Cryptographic PRNGs (like /dev/urandom) are better but still involve
system calls. For our educational implementation, we use xorshift64 —
a fast, self-contained pseudorandom number generator:
fn xorshift64(&mut self) -> u64 {
let mut x = self.rng_state;
x ^= x << 13;
x ^= x >> 7;
x ^= x << 17;
self.rng_state = x;
x
}
The xorshift64 generator produces uniformly distributed 64-bit values with a period of 264−1. We concatenate two outputs to form a 128-bit hex token. In a production system, you would use a cryptographically secure PRNG, but xorshift64 demonstrates the core concept: deterministic functions that produce seemingly random output from a seed value. The seed is derived from the system clock at startup, making each instance's token stream unique.
The Bootstrap Problem
security/src/main.rs — admin token seeding at startup
Token-based auth creates a chicken-and-egg problem: how do you create the
first token if all mutations require a valid token? An early approach was a
bootstrap exception — leaving one route unauthenticated — but that
creates an attack surface on any public deployment. Instead, we seed the
admin token from an environment variable at startup:
let mut initial_state = SecurityState::new();
if let Ok(token) = std::env::var("ADMIN_TOKEN") {
if !token.is_empty() {
initial_state.tokens.insert(token.clone(), TokenEntry {
name: "admin".to_string(),
token,
permissions: "admin".to_string(),
created_at,
});
}
}
The startup script (start.sh) generates a random token with
openssl rand -hex 16, exports it as ADMIN_TOKEN, and
prints it for the operator. The operator sets the cookie via browser console
(document.cookie = "auth_token=...;path=/") and can then use the
dashboard to create additional tokens. Every POST route — including
token creation — requires a valid auth_token cookie.
This pattern is standard in real systems. Kubernetes creates a bootstrap token during cluster initialization. Cloud providers use IAM root credentials seeded at provisioning time.

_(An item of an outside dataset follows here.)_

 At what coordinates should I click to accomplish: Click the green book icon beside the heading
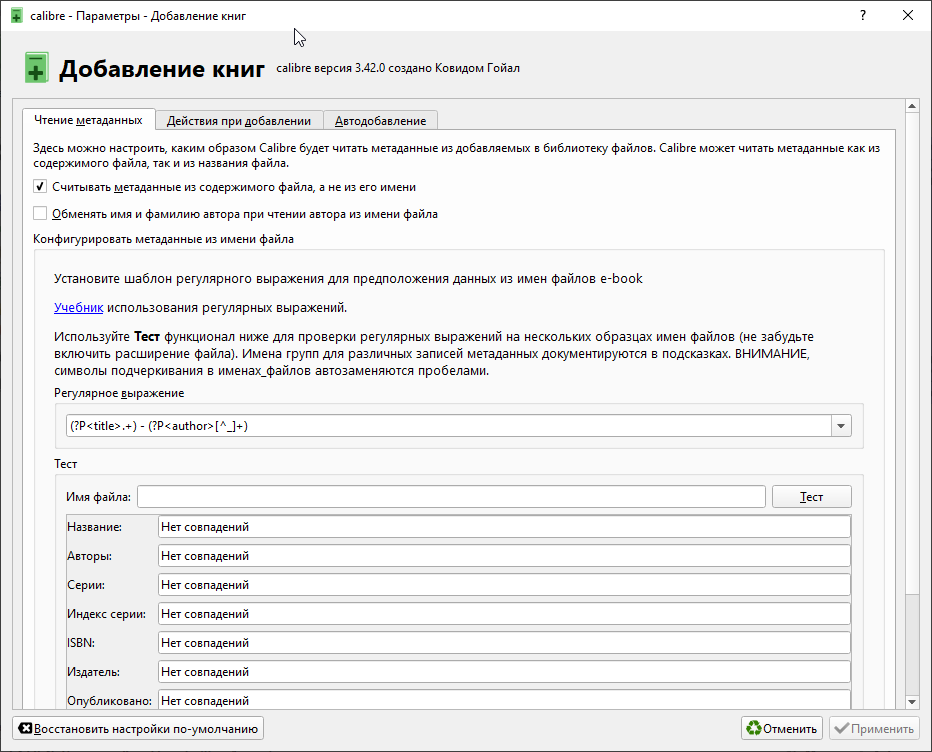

The key insight is that the bootstrap secret lives in the deployment environment, not in an unauthenticated HTTP endpoint.
Authorization Middleware
frontend/src/main.rs
The frontend implements authorization as middleware — a function that runs
before each protected route handler:
async fn require_admin(headers: &str) -> bool {
if let Some(token) = parse_cookie(headers, "auth_token") {
let result = security::validate_token(SECURITY_ADDR, token).await;
return result.valid == 1;
}
false
}
This pattern — extracting credentials from the request, validating them against a central authority, and gating access based on the result — is the same pattern used by API gateways, service meshes, and web frameworks at planetary scale. The security dashboard lets you create tokens, view active tokens, and revoke compromised ones.
Integrity
Authentication controls who can act, but it does not protect against volume. A valid user can still overwhelm a system with requests, and an attacker does not need credentials to consume resources. Integrity is the practice of ensuring a system remains functional under hostile conditions — rate limiting, IP blackholing, and defense in depth.
Rate Limiting
loadbalancer/src/main.rs — TokenBucket struct
The load balancer implements per-IP rate limiting using a
token bucket algorithm.
Each IP address gets a bucket that holds up to 30 tokens (the burst capacity)
and refills at 2 tokens per second (sustaining ~120 requests per minute).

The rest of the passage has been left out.